The UTF-8 encoding is not a straight encoding of Unicode code points, but rather a "compromise character encoding" which allows files with just ASCII characters to stay the same size as ASCII, but also include any Unicode code point, regardless of byte size.

If this is sounding a bit confusing, you may want to try this Game Dev article on UTF 8. It's still under review, but it does step through some parts of the the conversion from a Unicode code point to a UTF-8 representation.


Non-ASCII URLs to Test


Recently, there has been a lot of progress in implementing Web addresses with non-English characters including different scripts. This ability is courtesy of the IDN (Internationalized Domain Name) technology.

Some test links are given below, but they may not work in older browsers. Note also that many have ASCII only equivalents or redirect to a site with an older ASCII only URL.

Wikipedia is also a good source of non-ASCII URL's. Translated articles on Elizabeth I of England can be found at these locations.

For the latest news on IDN implementation, see IDN page on the ICANN Web site at


Which "UTF" Do I Use? (Updated)


I have rewritten this entry to make some aspects of the theory a little more clear and to fix some errors.

Why flavors?

Although Unicode generally assigns one code point to one character, text data is not generally stored or transmitted in that manner.
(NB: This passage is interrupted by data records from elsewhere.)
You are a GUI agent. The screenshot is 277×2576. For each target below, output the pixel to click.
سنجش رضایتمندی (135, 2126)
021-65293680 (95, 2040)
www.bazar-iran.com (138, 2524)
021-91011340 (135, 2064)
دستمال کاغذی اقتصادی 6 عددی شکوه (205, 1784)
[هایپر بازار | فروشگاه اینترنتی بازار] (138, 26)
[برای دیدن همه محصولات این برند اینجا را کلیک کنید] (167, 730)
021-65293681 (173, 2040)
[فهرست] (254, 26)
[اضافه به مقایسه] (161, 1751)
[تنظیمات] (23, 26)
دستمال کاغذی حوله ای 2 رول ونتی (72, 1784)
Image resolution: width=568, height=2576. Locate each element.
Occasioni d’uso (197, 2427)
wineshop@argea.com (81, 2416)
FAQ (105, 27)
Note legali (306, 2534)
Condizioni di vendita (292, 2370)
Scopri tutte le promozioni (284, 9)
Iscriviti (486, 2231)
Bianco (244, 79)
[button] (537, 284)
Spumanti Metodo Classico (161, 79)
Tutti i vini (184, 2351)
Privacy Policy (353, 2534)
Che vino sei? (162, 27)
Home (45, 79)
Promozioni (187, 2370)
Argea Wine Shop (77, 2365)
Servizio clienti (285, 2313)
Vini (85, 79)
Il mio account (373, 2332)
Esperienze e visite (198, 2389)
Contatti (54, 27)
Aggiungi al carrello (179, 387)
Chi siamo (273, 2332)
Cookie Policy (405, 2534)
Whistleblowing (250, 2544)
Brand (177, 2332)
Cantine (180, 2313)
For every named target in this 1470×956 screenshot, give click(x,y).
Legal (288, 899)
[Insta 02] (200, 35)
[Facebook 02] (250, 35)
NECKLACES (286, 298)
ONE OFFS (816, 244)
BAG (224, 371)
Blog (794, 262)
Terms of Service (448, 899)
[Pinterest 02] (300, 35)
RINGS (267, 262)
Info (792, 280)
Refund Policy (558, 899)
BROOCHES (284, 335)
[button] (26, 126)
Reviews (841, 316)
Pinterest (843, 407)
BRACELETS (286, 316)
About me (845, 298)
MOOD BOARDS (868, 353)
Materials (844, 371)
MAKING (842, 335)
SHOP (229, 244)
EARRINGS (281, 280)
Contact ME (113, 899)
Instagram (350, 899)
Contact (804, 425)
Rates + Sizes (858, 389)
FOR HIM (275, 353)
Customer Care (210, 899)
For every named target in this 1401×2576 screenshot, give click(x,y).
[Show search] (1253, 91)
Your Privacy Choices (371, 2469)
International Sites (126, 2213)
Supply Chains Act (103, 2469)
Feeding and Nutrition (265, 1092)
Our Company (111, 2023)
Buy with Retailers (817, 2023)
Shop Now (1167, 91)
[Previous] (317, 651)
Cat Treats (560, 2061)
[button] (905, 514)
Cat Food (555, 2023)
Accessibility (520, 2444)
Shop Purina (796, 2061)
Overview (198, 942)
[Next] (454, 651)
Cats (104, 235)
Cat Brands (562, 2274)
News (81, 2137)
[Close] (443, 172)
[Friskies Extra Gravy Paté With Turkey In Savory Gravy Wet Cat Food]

One difference between an earlier encoding scheme like Latin-1 and Unicode is the number of bytes potentially required. In hexadecimal notation, Latin-1 characters ranged from 00-FF (i.e. two hexadecimal digits). In computer memory terms, 2 hexadecimal numbers is 1 byte (where 1 byte = 8 bits), so each character in Latin -1 requires one byte of memory.

In contrast, modern Unicode code points range from 0-FFFFFF (i.e. six hexadecimal digits), which means that each character could require 3 bytes of memory (or actually 4 bytes since memory is allocated in powers of two). Text file sizes could potentially quadruple...unless compression algorithms are applied. This is the origin of the different "flavors" of Unicode.

Unicode comes in a variety of flavors depending on how many bytes you are using for each character and in which byte order they are coming in. For most online uses, UTF-8 is the safest, but here's a short summary of other types of Unicode out there.


The very earliest versions of Unicode specified a 16-bit/2-byte encoding (where 216 = 65,000+) characters. The highest number would be #FFFF. Within Unicode, the four digit are organized onto blocks (the first two digits), then codepoints in the block.

This capital L (Hexadecimal #4C or #x4C) is in block 00 and codepoint 4C or 004C.

This seems simple enough, but there were differences between the placement of the block versus code point:

UTF-16: Little Endian vs. Big Endian

Some systems, notably Intel based systems organize each Unicode number into codepoint (little end) then block (big end). Others, notably Unix, organize Unicode into block then code point.

Returning to the capital L (#4C), there are two UTF-16 ways to represent this:

  • Big Endian (UTF-16BE) : 00.4C = L
  • Little Endian (UTF-16LE) : 4C.00 = L

Software packages, particularly databases and text editors for programmers can switch between the two, but it can be a hassle. UTF-8 is more consistent between systems, so is a little more resilient.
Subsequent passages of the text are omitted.